The EDP complaint calls the city’s requirement that indoor growers sign up for a renewable power supply “meaningless greenwashing.” That charge is based in part on studies that show that California lacks enough renewable electricity — power generally coming mostly from solar or wind farms — to run the indoor cannabis grows in the state.

The complaint cites the recent example of the San Leandro Street facility where the property owners and cannabis operators had installed as many as a dozen huge, unpermitted diesel generators because existing conventional power supplies could deliver only a small fraction of the power needed for indoor pot cultivation.

One of the growers at that facility promised to use “high energy efficiency bulbs, low flow toilets and water systems, and a strict recycling program … to mitigate our environmental impacts,” the complaint says. But following city approval, the growers “operated massive diesel-fired generators 24 hours a day for two years because the facility lacked power supply from the grid — yet another example of the city’s pattern and practice of violating CEQA at the expense of the overburdened communities of color in which these facilities are located.”

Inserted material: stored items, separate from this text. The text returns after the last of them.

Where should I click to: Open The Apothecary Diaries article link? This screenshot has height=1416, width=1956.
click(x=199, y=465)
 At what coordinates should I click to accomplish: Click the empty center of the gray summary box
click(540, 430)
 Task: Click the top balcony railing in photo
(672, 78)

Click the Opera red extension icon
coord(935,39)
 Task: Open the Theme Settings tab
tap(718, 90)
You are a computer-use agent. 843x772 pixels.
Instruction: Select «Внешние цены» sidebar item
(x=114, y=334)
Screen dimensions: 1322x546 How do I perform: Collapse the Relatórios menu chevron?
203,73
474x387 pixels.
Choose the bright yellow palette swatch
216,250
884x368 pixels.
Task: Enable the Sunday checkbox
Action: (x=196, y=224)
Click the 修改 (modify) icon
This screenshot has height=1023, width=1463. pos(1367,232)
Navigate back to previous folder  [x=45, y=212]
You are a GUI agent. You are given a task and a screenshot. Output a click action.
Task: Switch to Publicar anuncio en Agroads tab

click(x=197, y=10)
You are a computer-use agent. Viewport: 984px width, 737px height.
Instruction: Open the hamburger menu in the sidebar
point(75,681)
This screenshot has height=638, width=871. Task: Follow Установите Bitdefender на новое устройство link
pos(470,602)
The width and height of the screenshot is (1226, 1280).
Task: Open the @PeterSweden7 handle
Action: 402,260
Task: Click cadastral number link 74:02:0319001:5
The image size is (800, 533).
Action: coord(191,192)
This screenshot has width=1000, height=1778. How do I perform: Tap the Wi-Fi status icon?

The suit asks Alameda County Superior Court to block CEQA exemptions that were granted to two other East Oakland indoor growing facilities, one on Kevin Court near the Oakland Coliseum, the second on Hegenberger Place near the Brookfield Village neighborhood. The complaint also seeks a finding that the city is in violation of CEQA and to block it from approving any new indoor grows until it complies with the law. The first hearing in the case is set for November 21.